Exercise materials section start

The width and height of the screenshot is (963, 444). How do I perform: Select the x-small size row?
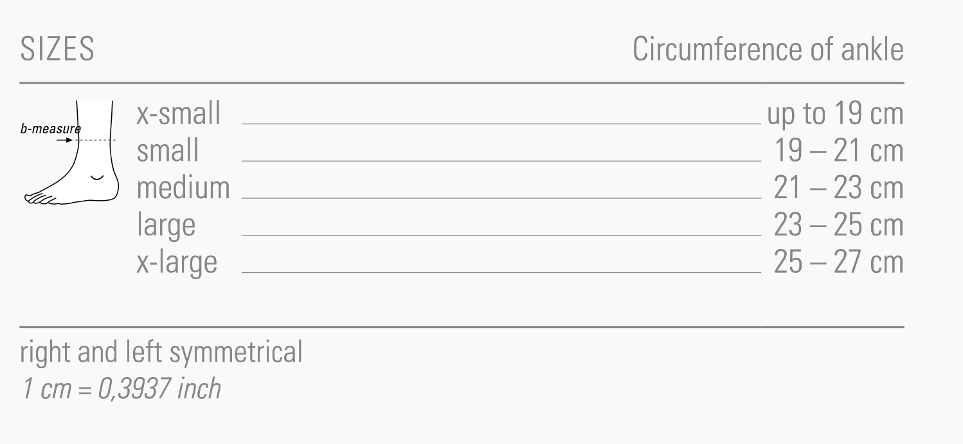[x=179, y=114]
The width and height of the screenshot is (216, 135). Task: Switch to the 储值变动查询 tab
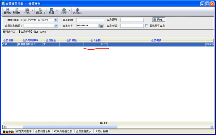point(24,131)
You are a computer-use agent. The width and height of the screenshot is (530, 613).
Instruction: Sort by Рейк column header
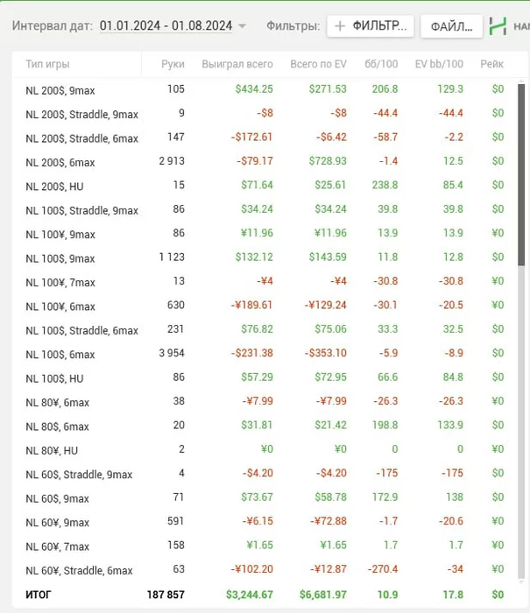[491, 65]

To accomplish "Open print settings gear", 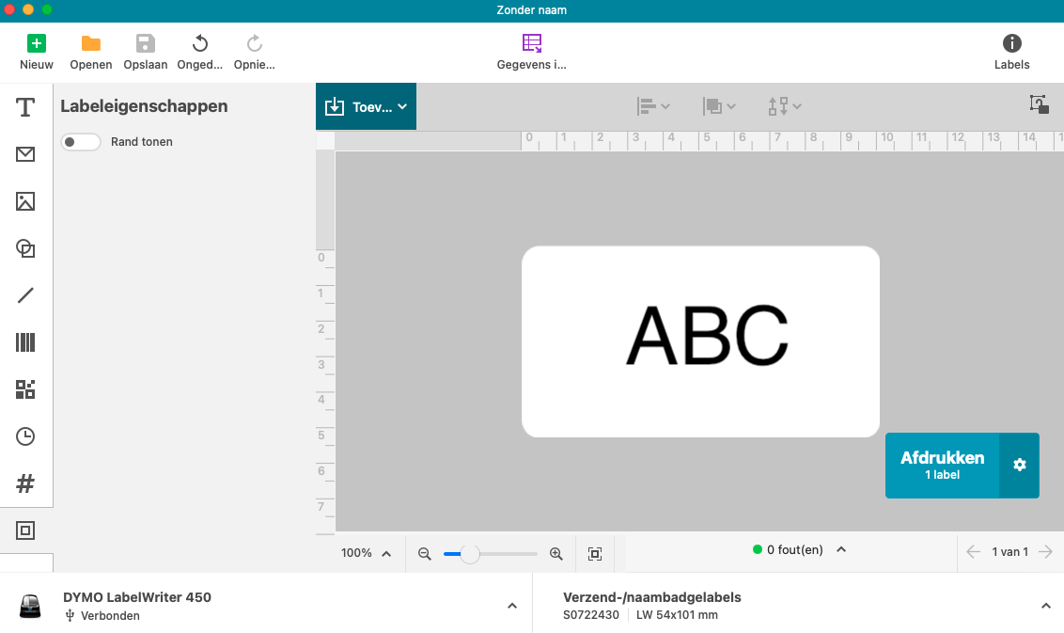I will [x=1019, y=465].
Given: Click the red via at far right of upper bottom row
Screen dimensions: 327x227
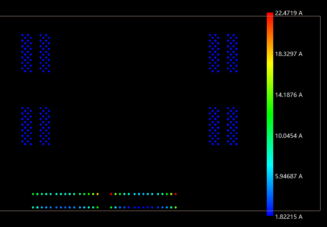Looking at the screenshot, I should 176,194.
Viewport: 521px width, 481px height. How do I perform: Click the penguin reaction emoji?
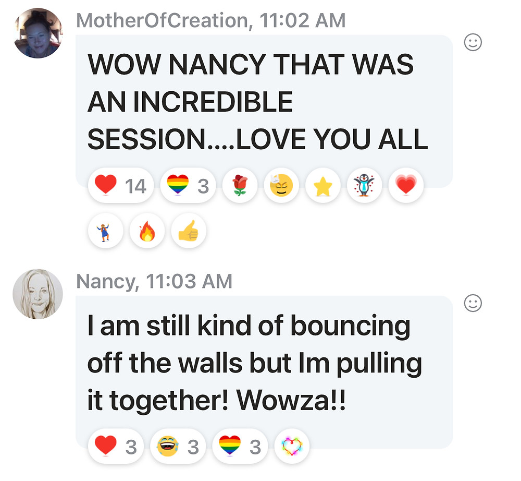coord(365,185)
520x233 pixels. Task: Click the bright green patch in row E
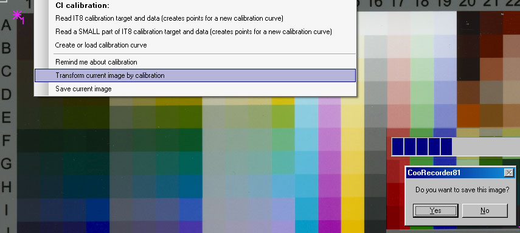click(x=283, y=117)
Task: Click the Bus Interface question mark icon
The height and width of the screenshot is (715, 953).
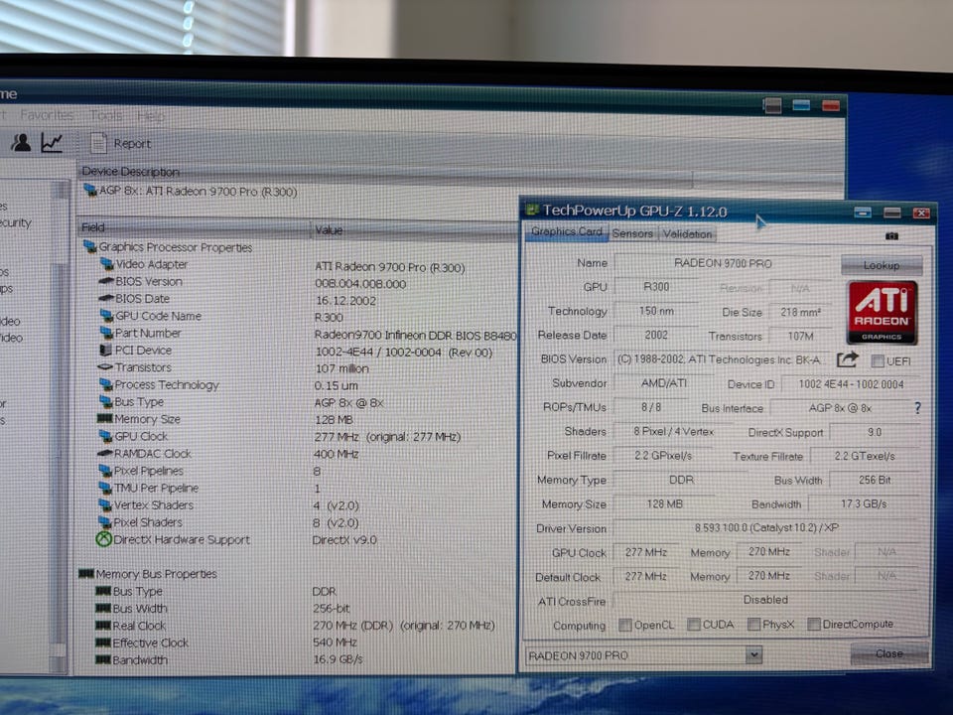Action: click(917, 408)
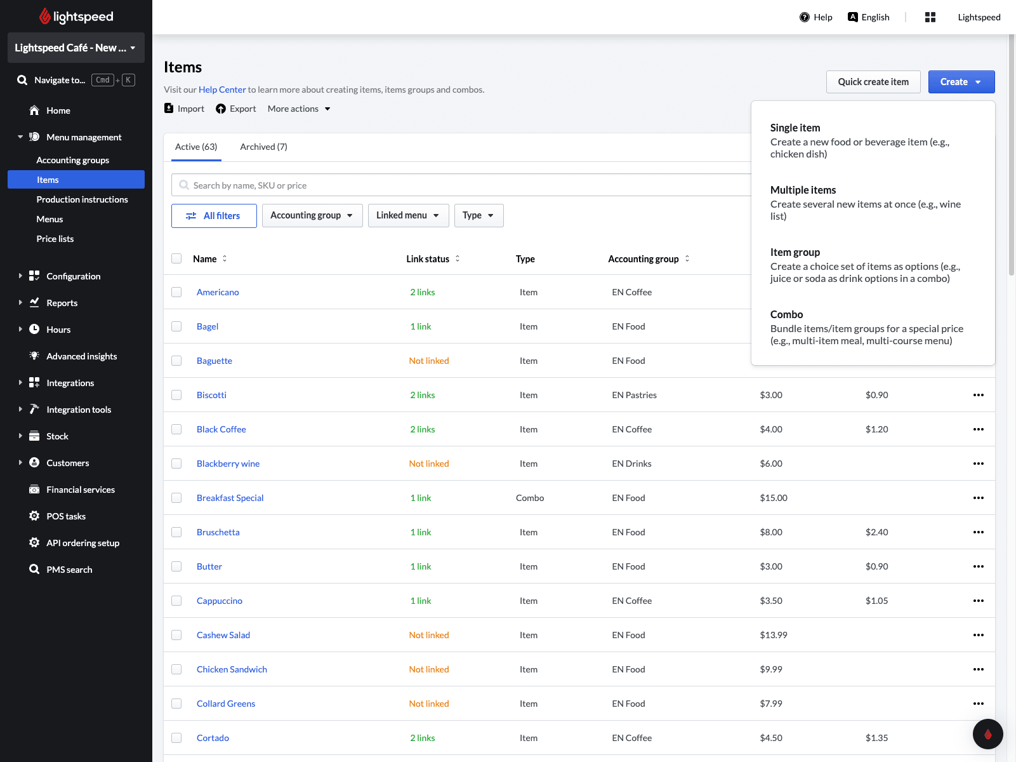The height and width of the screenshot is (762, 1016).
Task: Toggle the select-all checkbox in header
Action: click(176, 258)
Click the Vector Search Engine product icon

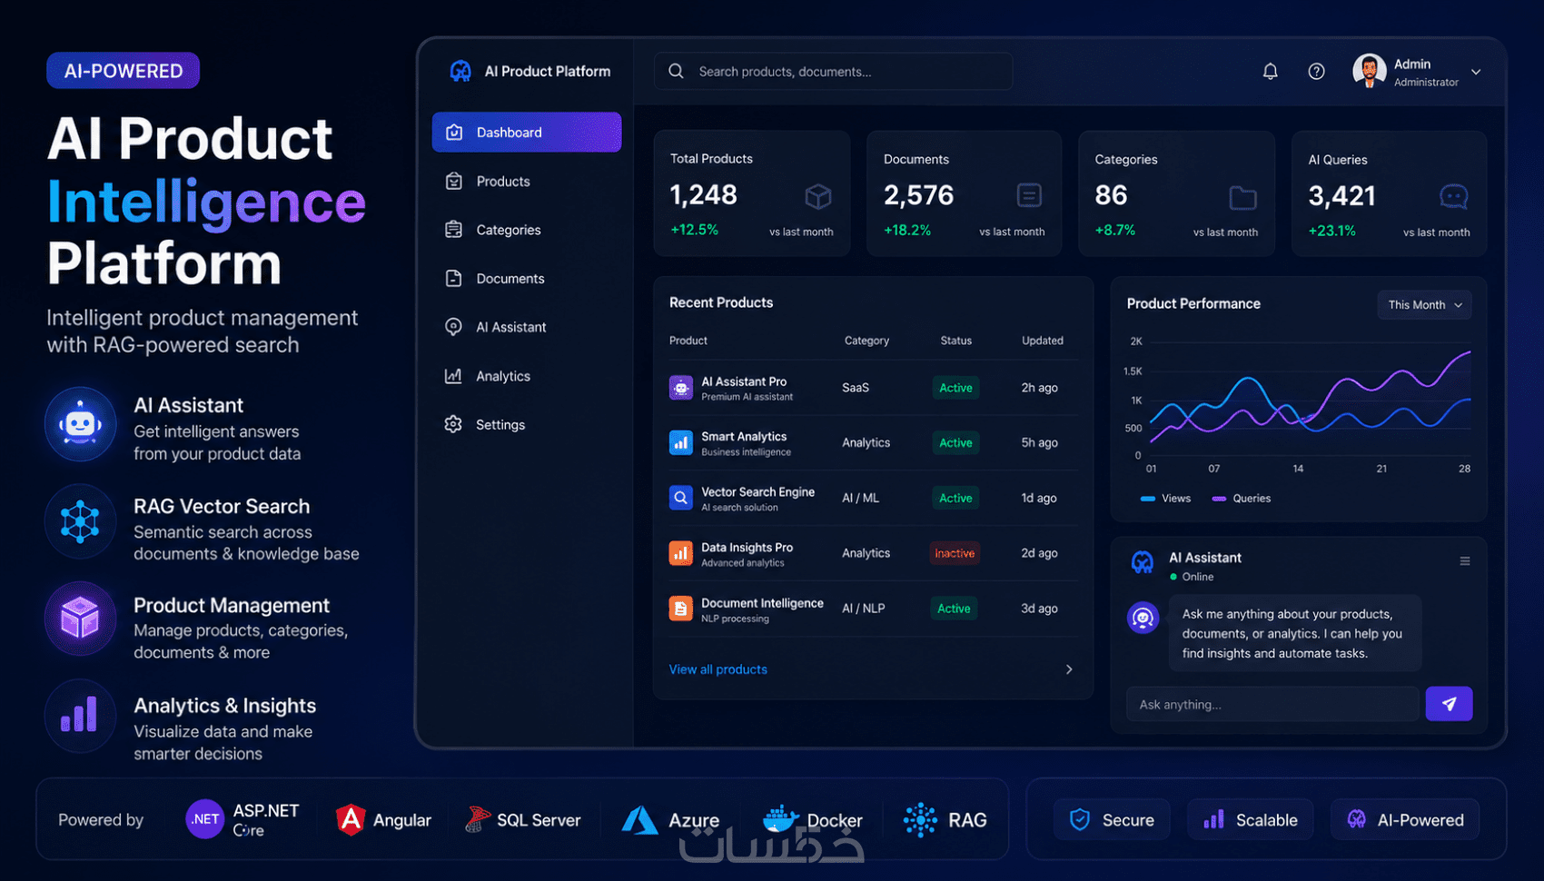(x=680, y=498)
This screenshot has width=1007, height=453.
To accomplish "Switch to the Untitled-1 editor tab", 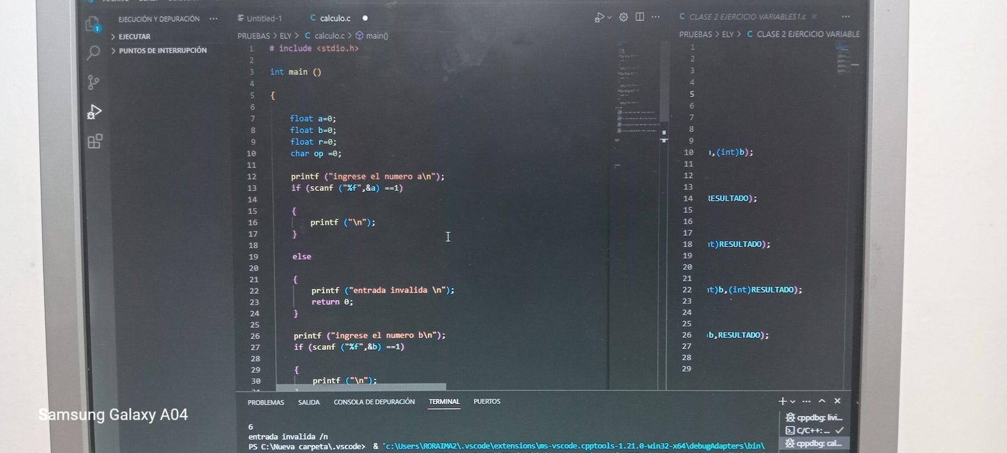I will [x=263, y=18].
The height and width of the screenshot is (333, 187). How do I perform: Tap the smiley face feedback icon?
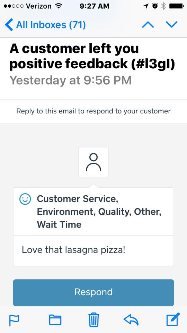coord(25,199)
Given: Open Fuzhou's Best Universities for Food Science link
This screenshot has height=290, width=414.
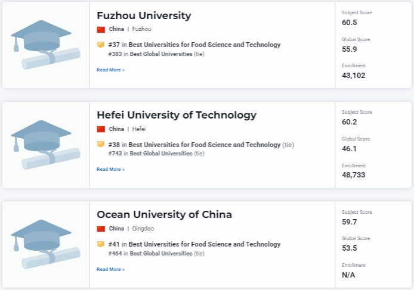Looking at the screenshot, I should point(205,45).
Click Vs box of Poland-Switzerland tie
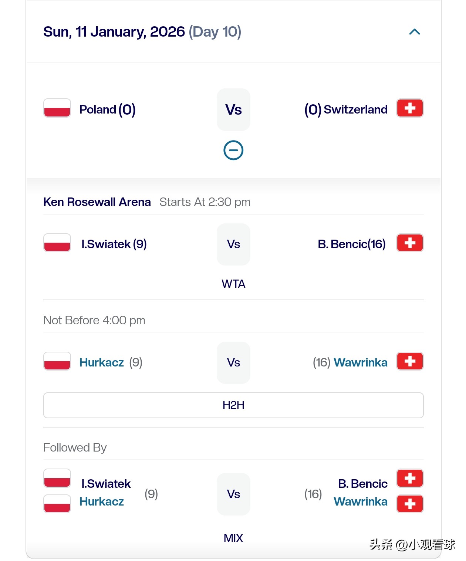 (233, 110)
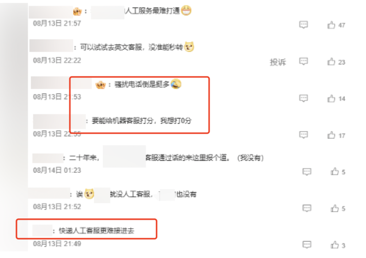Image resolution: width=366 pixels, height=258 pixels.
Task: Like the 二十年来 comment posted 08月14日
Action: coord(335,172)
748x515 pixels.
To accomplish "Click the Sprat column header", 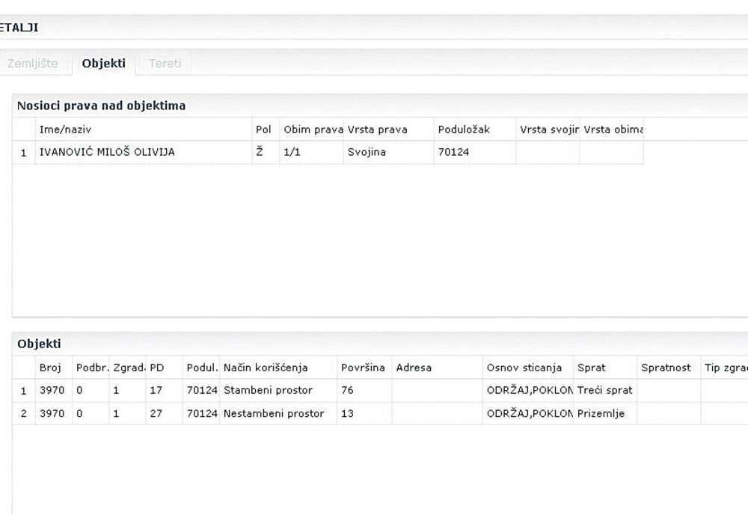I will (592, 368).
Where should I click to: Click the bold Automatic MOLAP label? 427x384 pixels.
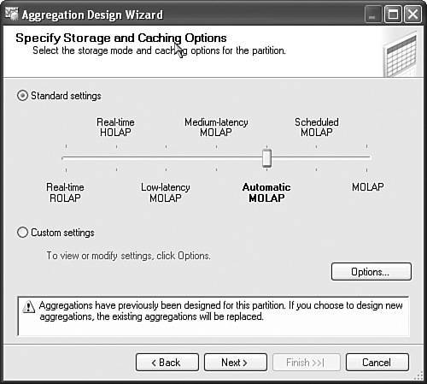click(x=266, y=192)
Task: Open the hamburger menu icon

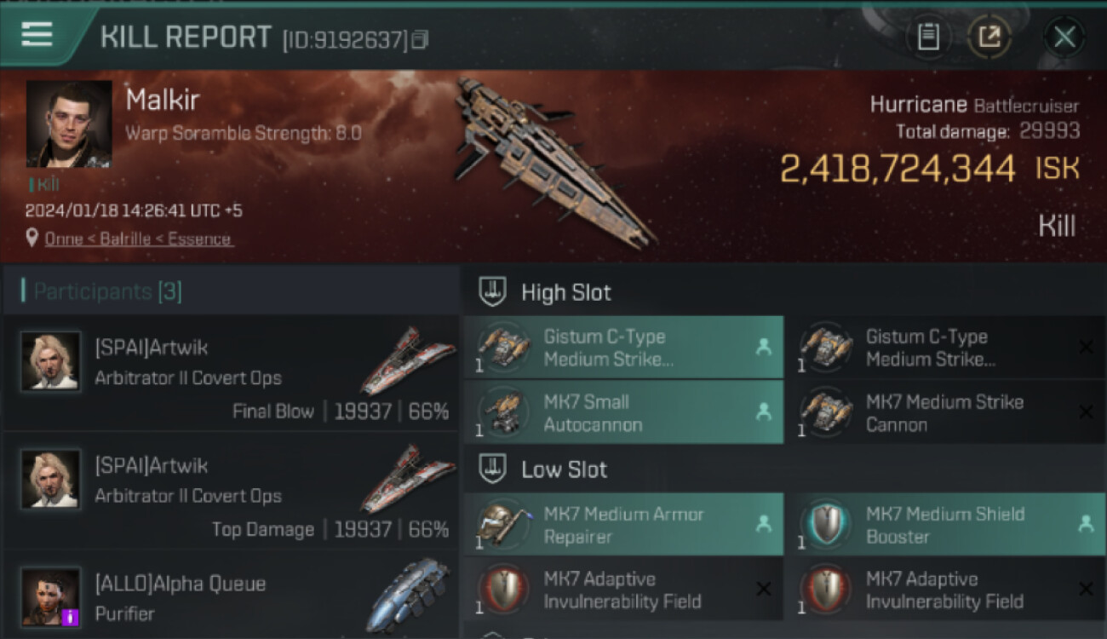Action: pyautogui.click(x=37, y=34)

Exercise materials section end

What you will do » Every line of the entries that includes "Given" must be copied into the answer.

Solution to this exercise »
Given: Click the red via at far right of upper bottom row
Given: Open Fuzhou's Best Universities for Food Science link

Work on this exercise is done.